**Source text:**
◆ ◆ ◆ ◆ ◆

There is no doubt that the world is changing quickly. Thanks to globalisation and advancement of technology. Sadly, limited funding, inadequate staffing and old-fashioned methods are constraining the ability of the WASH sector to deliver services differently, and take advantage of technological innovation.
We need to ensure that our WASH engineers are not only trained in how to fix pipes and pumps, but equally in how to keep water flowing. Likewise, we need to equip them with management and digital skills if the sector is to tackle the global water and sanitation crisis. This will require a fundamental shift in the way we train and recruit staff in the WASH sector.
We need to make sure politics work for the sector and not the other way around. This means building capability of WASH experts to engage with politicians and policy makers and be able to ‘speak truth to power’ on pertinent issues affecting the sector. For example, we will not be able to scale up innovative prepaid systems in rural areas if we allow politicians to continue asking their constituency not to pay for water, even though the same people pay for TV, mobile phones and electricity.

◆ ◆ ◆ ◆ ◆

**Data under study:**
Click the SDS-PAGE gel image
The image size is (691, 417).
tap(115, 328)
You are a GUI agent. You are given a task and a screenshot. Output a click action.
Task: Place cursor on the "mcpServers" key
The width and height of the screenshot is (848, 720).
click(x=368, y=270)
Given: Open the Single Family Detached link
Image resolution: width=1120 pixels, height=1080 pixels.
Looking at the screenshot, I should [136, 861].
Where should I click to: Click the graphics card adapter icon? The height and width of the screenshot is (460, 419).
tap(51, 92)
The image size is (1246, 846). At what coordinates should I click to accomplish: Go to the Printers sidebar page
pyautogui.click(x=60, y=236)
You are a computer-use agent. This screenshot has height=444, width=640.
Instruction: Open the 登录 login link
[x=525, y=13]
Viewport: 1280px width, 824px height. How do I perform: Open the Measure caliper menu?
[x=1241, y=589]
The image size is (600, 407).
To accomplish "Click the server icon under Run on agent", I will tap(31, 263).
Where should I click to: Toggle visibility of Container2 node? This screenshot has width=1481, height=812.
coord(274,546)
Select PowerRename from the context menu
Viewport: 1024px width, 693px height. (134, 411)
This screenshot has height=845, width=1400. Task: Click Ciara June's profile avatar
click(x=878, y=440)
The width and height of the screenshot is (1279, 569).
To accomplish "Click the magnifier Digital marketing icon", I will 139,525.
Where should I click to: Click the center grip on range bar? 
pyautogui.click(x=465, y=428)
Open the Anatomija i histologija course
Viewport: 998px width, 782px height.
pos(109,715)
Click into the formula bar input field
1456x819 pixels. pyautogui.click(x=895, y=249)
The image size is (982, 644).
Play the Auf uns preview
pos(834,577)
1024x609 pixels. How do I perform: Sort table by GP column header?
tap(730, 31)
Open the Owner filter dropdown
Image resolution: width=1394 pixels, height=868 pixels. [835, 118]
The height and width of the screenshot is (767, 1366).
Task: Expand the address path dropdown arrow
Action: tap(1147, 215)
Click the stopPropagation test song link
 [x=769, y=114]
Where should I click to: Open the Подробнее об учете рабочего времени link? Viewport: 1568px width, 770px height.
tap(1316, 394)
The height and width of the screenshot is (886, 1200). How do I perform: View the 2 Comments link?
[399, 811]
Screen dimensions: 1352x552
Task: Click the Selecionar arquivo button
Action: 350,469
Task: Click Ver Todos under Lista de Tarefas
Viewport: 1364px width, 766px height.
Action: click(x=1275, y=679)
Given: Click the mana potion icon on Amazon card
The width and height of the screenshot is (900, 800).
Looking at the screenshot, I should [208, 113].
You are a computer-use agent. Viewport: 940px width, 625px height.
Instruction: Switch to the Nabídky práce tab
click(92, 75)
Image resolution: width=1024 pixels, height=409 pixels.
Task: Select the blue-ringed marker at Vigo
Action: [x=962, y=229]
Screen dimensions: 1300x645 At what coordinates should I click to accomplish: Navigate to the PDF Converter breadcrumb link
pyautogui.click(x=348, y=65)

◆ ◆ ◆ ◆ ◆

**Your objective:** Rewrite the WASH sector text between "We need to ensure" and "phones and electricity.", inclusive, putting "elected officials" in place of "politicians". The rows have no connection to the WASH sector text.

**Output:**
We need to ensure that our WASH engineers are not only trained in how to fix pipes and pumps, but equally in how to keep water flowing. Likewise, we need to equip them with management and digital skills if the sector is to tackle the global water and sanitation crisis. This will require a fundamental shift in the way we train and recruit staff in the WASH sector.
We need to make sure politics work for the sector and not the other way around. This means building capability of WASH experts to engage with elected officials and policy makers and be able to ‘speak truth to power’ on pertinent issues affecting the sector. For example, we will not be able to scale up innovative prepaid systems in rural areas if we allow elected officials to continue asking their constituency not to pay for water, even though the same people pay for TV, mobile phones and electricity.